The deformability is an important cellular feature of red blood cells (RBCs), which ultimately ensures the oxygen supply to the muscles. RBC deformability depends on nitric oxide (NO) availability in the cell. NO is enzymatically produced by NO-synthases (NOS) and in RBCs NO is generated via RBC-NOS. Still, the link between RBC-NOS dependent NO production, the cellular target of this NO, and the influence of this NO on RBC deformability is missing. Therefore, the aim of this study was to elucidate the relation between RBC-NOS activity and deformability. Blood of ten male subjects was incubated with either PBS (control) or wortmannin (inhibits RBC-NOS activation) for 30min at 37°C. RBC-NOS Ser¹¹⁷⁷ phosphorylation, indicating enzyme activation, was determined using immunohistochemical procedures, NO measurements were carried out via DAF fluorometry, RBC deformability was measured via ektacytometry and S-nitrosylation pattern of RBC proteins was determined using modified Biotin-switch assay.

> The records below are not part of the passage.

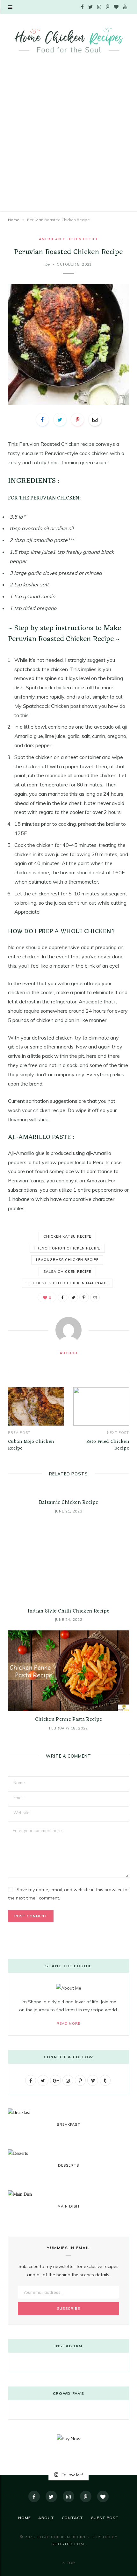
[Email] (95, 419)
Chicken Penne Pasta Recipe (68, 1719)
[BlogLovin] (103, 2496)
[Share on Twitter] (60, 419)
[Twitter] (51, 2496)
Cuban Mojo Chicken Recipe (31, 1445)
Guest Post (105, 2517)
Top (70, 2562)
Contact (72, 2517)
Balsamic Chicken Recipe (68, 1502)
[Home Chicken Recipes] (68, 40)
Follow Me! (71, 2475)
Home (13, 219)
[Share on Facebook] (42, 419)
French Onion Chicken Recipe (67, 1248)
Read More (69, 2023)
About (46, 2517)
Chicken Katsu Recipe (67, 1236)
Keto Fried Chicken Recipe (107, 1445)
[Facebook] (34, 2496)
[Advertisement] (68, 139)
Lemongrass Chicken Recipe (67, 1259)
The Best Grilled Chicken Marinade (67, 1283)
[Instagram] (68, 2496)
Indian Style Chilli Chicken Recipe (69, 1611)
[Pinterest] (77, 419)
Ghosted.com (67, 2543)
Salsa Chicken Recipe (67, 1271)
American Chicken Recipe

The results showed that blood incubation with wortmannin significantly decreased RBC-NOS activation, NO-production and RBC deformability. The latter was caused by reduction of S-nitrosylation of RBC proteins. It is suggested that RBC-NOS produced NO protects free sulhydryl groups of RBC cytoskeleton from being oxidized, e.g. The absence of NO represents a loss of these protective mechanisms, thereby possibly leading to changes in the cytoskeletal structure and finally reducing RBC deformability. The present results therefore improve the understanding of RBC-NOS and NO signaling, which may benefit the treatment of microcirculatory disorders. Further studies are needed to identify the proteins which are influenced by RBC-NOS produced NO.